Collect every line in the rows below that contains the string "tweet", and copy each one in full. Letter case counts.

(THE DATA)

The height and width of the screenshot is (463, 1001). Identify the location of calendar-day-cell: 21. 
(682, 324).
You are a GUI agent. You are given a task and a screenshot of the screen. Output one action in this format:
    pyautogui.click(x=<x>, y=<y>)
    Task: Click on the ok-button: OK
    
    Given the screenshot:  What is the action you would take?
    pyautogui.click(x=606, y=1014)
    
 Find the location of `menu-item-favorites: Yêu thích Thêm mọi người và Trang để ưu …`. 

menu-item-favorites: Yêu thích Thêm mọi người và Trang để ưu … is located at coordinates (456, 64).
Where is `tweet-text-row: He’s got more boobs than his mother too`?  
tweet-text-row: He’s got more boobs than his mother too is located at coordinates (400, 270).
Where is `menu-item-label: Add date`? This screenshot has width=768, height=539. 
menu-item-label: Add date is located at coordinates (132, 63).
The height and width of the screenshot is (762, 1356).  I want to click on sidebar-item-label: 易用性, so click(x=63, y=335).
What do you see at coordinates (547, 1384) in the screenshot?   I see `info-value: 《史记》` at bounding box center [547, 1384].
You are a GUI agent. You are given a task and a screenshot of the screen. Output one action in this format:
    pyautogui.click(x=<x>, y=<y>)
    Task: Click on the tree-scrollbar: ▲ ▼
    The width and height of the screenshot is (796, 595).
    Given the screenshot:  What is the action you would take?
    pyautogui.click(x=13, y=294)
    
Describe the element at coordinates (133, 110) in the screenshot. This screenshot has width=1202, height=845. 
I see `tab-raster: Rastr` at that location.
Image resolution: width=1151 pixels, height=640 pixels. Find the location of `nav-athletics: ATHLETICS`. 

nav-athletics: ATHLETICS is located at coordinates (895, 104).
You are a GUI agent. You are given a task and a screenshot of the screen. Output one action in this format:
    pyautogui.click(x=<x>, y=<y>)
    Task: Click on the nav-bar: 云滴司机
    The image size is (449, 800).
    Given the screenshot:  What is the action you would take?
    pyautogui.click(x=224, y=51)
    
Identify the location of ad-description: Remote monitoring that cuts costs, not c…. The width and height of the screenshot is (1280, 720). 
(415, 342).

(End THE DATA)

OUTPUT FOR THIS EXERCISE =>
Where is `tweet-text-row: He’s got more boobs than his mother too`?  
tweet-text-row: He’s got more boobs than his mother too is located at coordinates (400, 270).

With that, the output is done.